CALL DELETE_PART ( RETCODE, PNO_ARG ) ;
...to call this procedure.
I think Embedded SQL (ESQL) is what most programmers who write SQL
from C or C++ have used. You place SQL statements inside special
sections in your C code, and run a pre-processor that turns this
into RDBMS specific function calls, before you compile your program.
Depending on your backend, different things might happen here. In
DB2 your SQL statements will end up in a bind-file that you store
in the database more or less like if they were stored procedures,
and the C/C++ code that came from the ESQL pre-processor will contain
function calls that call these prodedures, and map parameters to your
local variables. It's up to the RDBMS to make your ESQL turn into
something that works.
At least ESQL comes in two "Flavours": Static and Dynamic. (I don't
know if there is dynamic SQL in module. I doubt it.)

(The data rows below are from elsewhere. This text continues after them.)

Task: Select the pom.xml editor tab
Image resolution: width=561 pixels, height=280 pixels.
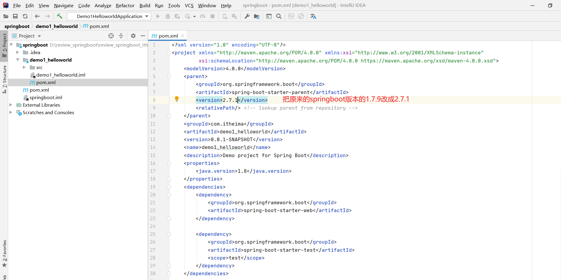Action: 168,36
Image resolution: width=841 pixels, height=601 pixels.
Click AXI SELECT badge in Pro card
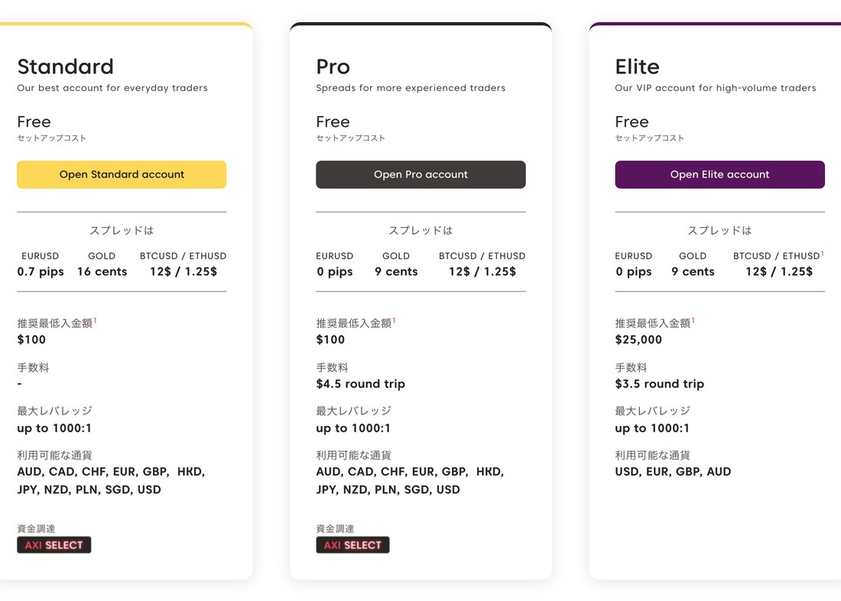353,544
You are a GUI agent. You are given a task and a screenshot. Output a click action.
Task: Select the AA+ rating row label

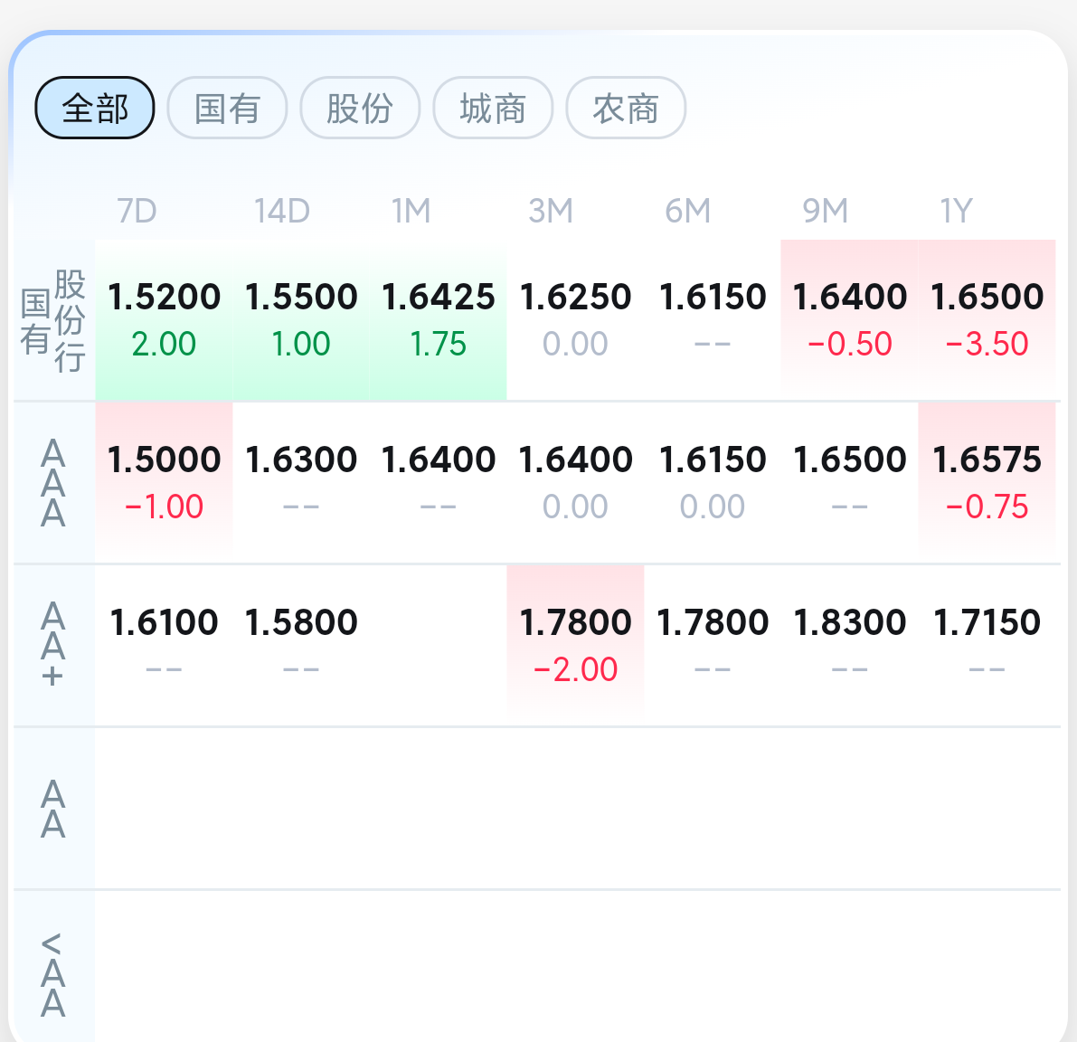point(53,646)
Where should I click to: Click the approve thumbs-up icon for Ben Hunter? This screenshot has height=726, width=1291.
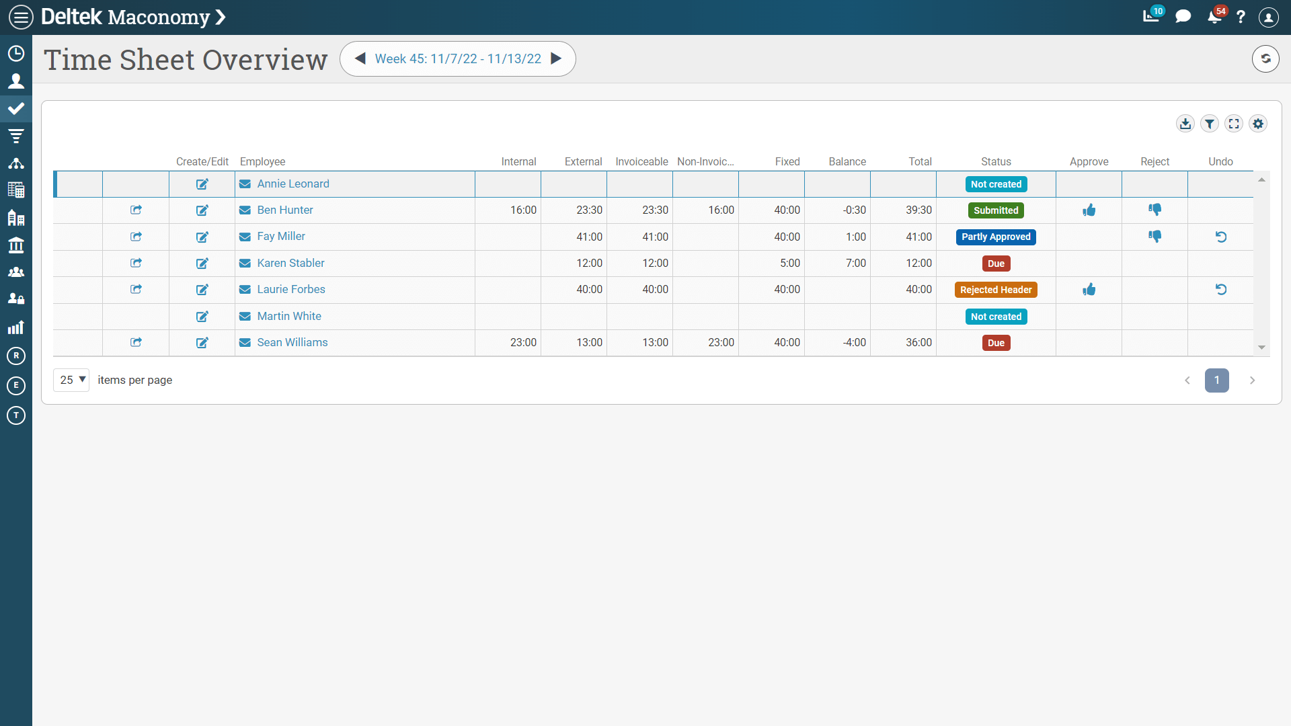tap(1089, 210)
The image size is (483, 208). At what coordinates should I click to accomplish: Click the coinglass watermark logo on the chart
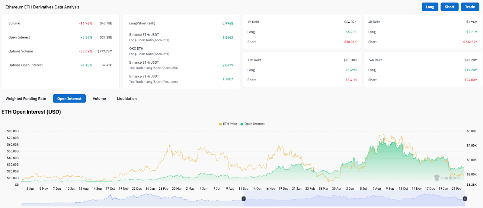click(447, 178)
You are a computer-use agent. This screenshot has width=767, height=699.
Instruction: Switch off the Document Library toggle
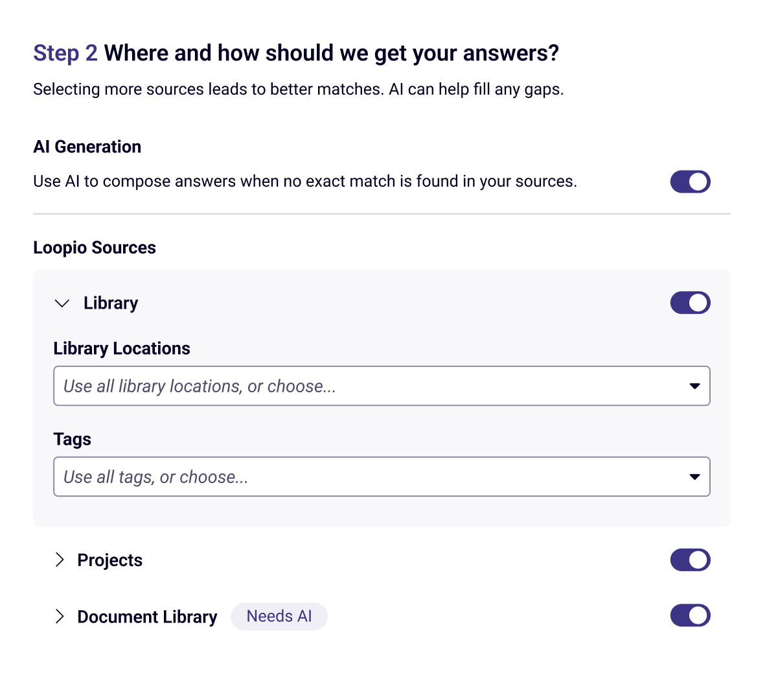[x=690, y=615]
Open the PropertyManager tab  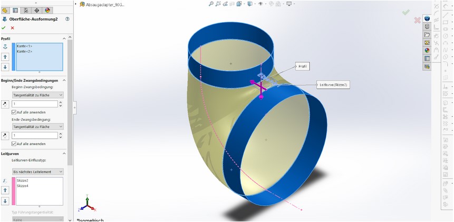[x=15, y=10]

In static SQL, your entire SQL statement is determined at compile
time, and it might look like this in the middle of your C code:
EXEC SQL DELETE FROM P WHERE P.PNO = :PNO_PARAM ;
PNO_PARAM has been declared as a C variable of suitable type inside
a special "DECLARE SECTION" before it's used. For selects etc that
might return many rows, you will need to perform an EXECUTE, and
then FETCH in a loop and check for error codes etc. It's not too
different from the Python DB-API in principle, but much more verbose
and complicated, since it can't rely on high level features like
Python's lists, tuples and exceptions.
With dynamic SQL, which isn't used as often, you can't use the
:PNO_PARAM approach above. That approach is used to bind a C variable
to the SQL call att compile time, which won't work if the SQL string
is to be built dynamically. It's not Python you know... :) Instead,
you use '?' as a placeholder in your SQL string, and pass the parameters
separately using a rather complicated approach. Let's leave that. CLI
is a much better than Dynamic SQL, but the syntax of the SQL strings are
the same, it's the surrounding junk that differs.
The Command-Level Interface (CLI) is the most recent interface and
binding style. Like Dynamic SQL, '?' is used for parameter passing.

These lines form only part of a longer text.